**Exercise goal**
Whichever lines of the entries hold the word "magnifier" should be identified and copied.

**Saved entries**
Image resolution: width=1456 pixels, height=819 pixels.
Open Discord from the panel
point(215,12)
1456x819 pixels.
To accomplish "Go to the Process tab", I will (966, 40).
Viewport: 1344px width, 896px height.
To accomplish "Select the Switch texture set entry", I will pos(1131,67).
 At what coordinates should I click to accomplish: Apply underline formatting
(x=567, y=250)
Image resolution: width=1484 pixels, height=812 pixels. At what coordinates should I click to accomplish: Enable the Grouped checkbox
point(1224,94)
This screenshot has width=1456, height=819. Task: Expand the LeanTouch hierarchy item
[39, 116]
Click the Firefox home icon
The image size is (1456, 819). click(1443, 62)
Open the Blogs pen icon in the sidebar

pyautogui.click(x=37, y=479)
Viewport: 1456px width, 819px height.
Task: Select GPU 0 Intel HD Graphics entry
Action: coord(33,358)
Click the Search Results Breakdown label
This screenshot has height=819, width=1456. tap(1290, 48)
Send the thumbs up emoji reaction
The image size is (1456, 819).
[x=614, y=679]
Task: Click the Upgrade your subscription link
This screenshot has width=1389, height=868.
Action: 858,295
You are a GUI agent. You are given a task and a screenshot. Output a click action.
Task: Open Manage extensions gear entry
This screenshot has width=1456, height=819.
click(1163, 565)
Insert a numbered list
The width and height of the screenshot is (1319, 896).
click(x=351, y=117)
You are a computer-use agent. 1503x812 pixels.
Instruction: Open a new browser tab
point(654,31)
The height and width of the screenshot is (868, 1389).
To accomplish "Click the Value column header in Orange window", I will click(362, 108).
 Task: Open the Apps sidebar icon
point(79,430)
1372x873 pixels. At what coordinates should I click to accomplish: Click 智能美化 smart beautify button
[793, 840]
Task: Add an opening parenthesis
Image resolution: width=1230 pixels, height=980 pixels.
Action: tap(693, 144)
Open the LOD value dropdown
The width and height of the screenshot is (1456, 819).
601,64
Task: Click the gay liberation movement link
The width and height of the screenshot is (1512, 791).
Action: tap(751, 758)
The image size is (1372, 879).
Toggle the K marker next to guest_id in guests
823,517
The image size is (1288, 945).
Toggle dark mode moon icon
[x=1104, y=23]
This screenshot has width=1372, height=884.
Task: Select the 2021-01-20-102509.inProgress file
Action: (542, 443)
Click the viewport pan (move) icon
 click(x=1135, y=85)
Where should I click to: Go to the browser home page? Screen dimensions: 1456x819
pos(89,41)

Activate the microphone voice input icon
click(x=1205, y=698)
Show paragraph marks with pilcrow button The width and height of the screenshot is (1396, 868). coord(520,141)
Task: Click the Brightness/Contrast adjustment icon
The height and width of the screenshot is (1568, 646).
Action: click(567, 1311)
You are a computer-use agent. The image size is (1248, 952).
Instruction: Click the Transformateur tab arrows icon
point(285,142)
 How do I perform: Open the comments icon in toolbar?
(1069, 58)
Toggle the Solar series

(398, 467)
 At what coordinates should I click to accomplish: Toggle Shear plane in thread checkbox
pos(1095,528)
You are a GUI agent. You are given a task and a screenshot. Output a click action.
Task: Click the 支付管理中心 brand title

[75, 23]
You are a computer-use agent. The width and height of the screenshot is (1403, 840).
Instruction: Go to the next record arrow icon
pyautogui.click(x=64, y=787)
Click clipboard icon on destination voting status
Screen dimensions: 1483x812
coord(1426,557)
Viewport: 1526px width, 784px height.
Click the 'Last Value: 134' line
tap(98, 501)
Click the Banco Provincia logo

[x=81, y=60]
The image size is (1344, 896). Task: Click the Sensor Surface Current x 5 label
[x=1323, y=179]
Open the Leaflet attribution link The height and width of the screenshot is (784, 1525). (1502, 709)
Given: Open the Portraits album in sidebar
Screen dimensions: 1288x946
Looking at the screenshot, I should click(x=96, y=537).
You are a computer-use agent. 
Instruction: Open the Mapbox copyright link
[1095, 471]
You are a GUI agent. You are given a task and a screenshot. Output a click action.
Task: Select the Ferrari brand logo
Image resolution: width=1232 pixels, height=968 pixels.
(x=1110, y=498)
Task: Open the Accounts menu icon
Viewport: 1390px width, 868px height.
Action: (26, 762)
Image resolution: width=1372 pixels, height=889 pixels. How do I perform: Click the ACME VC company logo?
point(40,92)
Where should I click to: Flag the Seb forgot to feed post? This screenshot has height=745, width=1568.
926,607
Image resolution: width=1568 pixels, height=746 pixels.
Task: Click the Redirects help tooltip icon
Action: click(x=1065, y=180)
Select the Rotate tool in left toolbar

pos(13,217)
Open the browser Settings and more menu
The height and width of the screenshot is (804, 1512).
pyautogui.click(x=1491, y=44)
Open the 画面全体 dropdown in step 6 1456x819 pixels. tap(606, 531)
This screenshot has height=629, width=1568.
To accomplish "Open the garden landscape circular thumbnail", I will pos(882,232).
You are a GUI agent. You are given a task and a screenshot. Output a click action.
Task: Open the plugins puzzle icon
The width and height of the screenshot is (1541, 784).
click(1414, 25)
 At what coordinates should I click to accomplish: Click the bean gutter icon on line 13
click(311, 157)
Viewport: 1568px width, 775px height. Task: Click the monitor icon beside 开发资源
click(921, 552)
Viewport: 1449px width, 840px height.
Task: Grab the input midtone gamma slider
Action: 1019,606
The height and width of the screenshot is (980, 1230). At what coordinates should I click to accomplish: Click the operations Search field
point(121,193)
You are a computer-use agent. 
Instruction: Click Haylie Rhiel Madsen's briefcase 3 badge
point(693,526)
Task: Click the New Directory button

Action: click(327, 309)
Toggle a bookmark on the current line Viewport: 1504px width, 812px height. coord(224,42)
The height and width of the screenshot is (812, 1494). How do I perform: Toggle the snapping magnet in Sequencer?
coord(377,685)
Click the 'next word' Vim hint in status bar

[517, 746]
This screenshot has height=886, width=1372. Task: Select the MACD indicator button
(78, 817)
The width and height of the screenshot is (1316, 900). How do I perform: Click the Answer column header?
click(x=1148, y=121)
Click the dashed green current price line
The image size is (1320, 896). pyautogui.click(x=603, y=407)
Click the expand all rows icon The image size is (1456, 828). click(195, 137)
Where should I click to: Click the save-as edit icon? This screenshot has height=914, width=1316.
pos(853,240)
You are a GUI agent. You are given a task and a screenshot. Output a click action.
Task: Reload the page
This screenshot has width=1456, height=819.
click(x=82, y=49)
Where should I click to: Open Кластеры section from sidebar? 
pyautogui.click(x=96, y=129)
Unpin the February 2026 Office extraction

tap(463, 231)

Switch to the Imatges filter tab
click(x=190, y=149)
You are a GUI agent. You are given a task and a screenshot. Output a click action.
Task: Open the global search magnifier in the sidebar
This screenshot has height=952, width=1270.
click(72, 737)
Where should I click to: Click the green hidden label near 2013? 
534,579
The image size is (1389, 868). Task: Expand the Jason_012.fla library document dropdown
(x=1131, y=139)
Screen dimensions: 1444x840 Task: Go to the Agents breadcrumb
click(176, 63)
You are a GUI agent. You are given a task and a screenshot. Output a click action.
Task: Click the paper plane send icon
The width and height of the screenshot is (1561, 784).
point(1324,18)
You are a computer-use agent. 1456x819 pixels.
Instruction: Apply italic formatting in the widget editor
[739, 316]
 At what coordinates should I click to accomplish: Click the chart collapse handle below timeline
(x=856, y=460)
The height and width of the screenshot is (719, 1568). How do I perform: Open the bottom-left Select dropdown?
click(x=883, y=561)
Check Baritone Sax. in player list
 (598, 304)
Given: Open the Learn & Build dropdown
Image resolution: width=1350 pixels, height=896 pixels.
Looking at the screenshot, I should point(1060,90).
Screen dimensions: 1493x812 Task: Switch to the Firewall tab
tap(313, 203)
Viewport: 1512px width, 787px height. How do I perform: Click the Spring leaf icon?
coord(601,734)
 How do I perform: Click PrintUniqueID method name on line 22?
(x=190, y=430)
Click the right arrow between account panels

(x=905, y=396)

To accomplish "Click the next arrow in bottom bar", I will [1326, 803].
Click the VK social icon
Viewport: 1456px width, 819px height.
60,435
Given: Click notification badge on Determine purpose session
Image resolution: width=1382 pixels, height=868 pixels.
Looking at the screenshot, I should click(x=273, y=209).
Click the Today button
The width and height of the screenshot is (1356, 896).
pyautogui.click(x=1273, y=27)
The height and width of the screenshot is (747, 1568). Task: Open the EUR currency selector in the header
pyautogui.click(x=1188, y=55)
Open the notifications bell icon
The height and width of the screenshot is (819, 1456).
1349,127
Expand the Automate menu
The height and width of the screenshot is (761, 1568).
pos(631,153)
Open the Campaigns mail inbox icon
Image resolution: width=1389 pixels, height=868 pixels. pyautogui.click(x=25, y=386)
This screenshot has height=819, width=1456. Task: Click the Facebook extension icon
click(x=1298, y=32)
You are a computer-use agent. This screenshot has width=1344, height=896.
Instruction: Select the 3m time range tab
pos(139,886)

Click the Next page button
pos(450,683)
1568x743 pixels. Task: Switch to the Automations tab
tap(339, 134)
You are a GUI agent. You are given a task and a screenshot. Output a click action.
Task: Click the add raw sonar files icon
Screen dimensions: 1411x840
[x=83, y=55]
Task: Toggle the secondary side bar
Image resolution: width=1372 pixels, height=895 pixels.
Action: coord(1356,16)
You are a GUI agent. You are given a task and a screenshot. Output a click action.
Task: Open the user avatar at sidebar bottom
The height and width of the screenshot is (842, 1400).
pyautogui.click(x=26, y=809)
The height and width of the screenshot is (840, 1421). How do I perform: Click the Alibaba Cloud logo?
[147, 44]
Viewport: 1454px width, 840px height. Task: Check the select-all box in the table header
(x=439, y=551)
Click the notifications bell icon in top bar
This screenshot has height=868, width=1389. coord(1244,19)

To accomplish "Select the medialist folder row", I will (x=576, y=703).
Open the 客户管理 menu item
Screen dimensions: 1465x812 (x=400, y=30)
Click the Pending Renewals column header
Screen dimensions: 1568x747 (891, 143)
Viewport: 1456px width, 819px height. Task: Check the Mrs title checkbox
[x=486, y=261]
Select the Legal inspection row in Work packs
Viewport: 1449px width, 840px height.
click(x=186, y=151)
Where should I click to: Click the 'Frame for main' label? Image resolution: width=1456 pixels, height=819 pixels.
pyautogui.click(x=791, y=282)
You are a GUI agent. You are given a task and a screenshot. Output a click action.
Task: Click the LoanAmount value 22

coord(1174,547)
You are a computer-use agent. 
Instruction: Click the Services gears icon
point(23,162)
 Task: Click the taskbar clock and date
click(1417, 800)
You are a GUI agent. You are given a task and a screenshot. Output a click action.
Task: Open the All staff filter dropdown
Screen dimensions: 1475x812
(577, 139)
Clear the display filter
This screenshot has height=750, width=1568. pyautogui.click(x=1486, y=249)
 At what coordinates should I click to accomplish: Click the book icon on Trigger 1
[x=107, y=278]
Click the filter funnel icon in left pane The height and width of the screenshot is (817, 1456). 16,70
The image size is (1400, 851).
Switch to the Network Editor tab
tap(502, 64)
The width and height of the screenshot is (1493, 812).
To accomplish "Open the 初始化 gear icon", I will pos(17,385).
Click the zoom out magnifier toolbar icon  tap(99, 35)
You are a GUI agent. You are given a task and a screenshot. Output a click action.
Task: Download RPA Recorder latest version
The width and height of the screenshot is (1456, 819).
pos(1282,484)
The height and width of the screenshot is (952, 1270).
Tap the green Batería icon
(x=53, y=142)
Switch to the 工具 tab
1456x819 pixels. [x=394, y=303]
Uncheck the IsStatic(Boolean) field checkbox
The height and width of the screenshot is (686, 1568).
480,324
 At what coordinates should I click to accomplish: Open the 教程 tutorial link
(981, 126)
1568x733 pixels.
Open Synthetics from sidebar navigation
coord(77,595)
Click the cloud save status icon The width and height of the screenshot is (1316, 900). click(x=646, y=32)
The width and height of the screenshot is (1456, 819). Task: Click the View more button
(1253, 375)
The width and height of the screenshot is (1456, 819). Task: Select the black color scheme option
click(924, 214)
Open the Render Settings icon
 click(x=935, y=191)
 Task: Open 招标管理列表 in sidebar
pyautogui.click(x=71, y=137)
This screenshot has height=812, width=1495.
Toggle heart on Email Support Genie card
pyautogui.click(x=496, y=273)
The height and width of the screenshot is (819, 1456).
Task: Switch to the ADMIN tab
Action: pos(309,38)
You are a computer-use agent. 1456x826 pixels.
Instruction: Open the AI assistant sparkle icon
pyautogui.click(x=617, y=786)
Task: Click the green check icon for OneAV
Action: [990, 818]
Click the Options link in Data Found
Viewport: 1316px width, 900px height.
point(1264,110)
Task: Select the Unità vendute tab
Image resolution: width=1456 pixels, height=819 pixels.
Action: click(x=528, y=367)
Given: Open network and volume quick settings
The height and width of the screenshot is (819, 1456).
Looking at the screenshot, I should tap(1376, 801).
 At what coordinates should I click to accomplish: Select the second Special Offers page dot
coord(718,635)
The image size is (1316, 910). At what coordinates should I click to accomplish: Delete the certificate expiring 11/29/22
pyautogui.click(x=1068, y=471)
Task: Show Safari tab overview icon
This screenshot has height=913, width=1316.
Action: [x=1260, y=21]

**Written response**
Task: Open the global search magnifier in the sidebar
Click the zoom out magnifier toolbar icon  tap(99, 35)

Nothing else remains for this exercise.